The primary concern that an order for costs reflect the justice of the situation is the reason that on many interlocutory questions the costs are reserved. In most cases, when an order for costs of the principal proceedings is made, no specific reference is made to costs which are reserved and they are, by the order for costs which is made, picked up in favour of the party that has been successful in the litigation. This circumstance reinforces the not uncommon position that in respect of the payment of costs of an interlocutory application, it is not necessarily just that the costs of an interlocutory application should follow the result of that interlocutory application but rather should be determined by the result of the principal litigation of which the interlocutory application forms but a part. For the same reason, costs orders on interlocutory applications are sometimes made whereby the costs of the application are the costs of the applicant in the principal proceedings or of a respondent in the principal proceedings, so that the benefit of that costs order is dependent on the outcome of the principal litigation. In this particular case, there has not been a final determination of the issues initiated between O'Keeffe Nominees and BP. In that sense, there has been no determination of which party would ultimately succeed and there has not been ``the event'’ which, absent any specific order, reserved costs would follow.

  1. Vero also drew an analogy from the dominant or separable issue approach justifying a departure from the general rule. It argued that Solarus had attacked the question on a very broad front, but only one of its many arguments had penetrated Vero’s stout defence; even then that successful attack required regrouping in the course of oral argument (Vero submissions [16] – [23]). Viewed from this standpoint, Vero said it could credibly argue it was entitled to some consideration as to costs and for this reason, no order, in the alternative, might best reflect the justice of the case.

  2. Solarus joined issue on the alternative argument. It was not unusual when a question of construction was at stake that a number of contentions might be put, only one or some of which, in the end, would be successful. Moreover, most of the evidence tendered at the hearing went to establishing that Solarus was an associated company of the named insured, the point on which it succeeded.

Decision

  1. There is much to be said for each side of the argument. I am persuaded, however, that the determination of a separate question is no mere interlocutory ruling relating to practice and procedure attracting the approach of Spender J in O’Keefe Nominees.

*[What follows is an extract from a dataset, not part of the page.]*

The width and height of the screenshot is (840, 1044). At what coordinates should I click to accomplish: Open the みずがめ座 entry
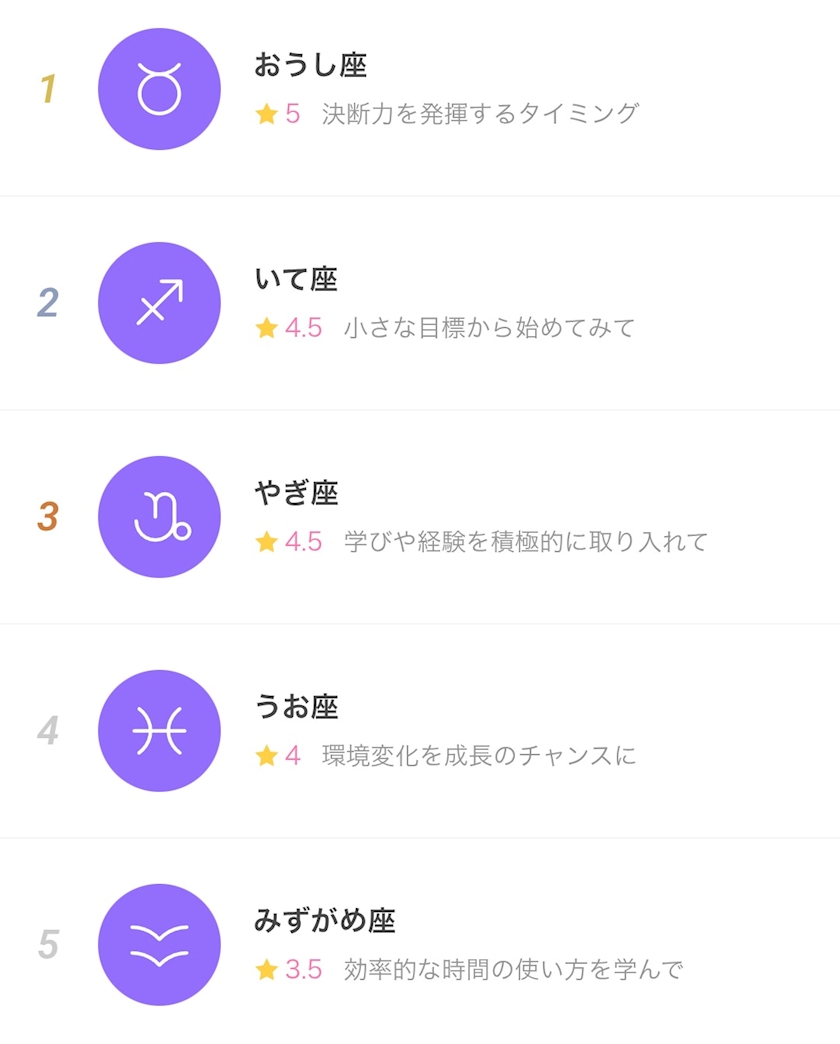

I do regard Bergin CJ in Eq’s approach in Floruit Holdings as reflecting a general rule of practice. Her Honour recognised that the case might yet be lost by the party who was successful on the separate question for a variety of reasons. As Pembroke J put it, the determination of a separate question almost always decides an issue the parties perceive to have legal or practical significance for the resolution of the litigation. That there may be “much for further hearing” in this case, as in like cases, does not detract from the applicability of the “general rule” (with great respect, I hesitate to regard it as a matter of judicial “policy”). None of Vero’s arguments persuade me that this is an occasion for departure from the general rule.

  2. However, I do not think that any occasion has arisen for departure from the operation of Rule 42.7(2) UCPR.

  3. My costs order is:

  1. The defendant to pay the plaintiff’s costs of and incidental to the determination of the separate questions on the ordinary basis.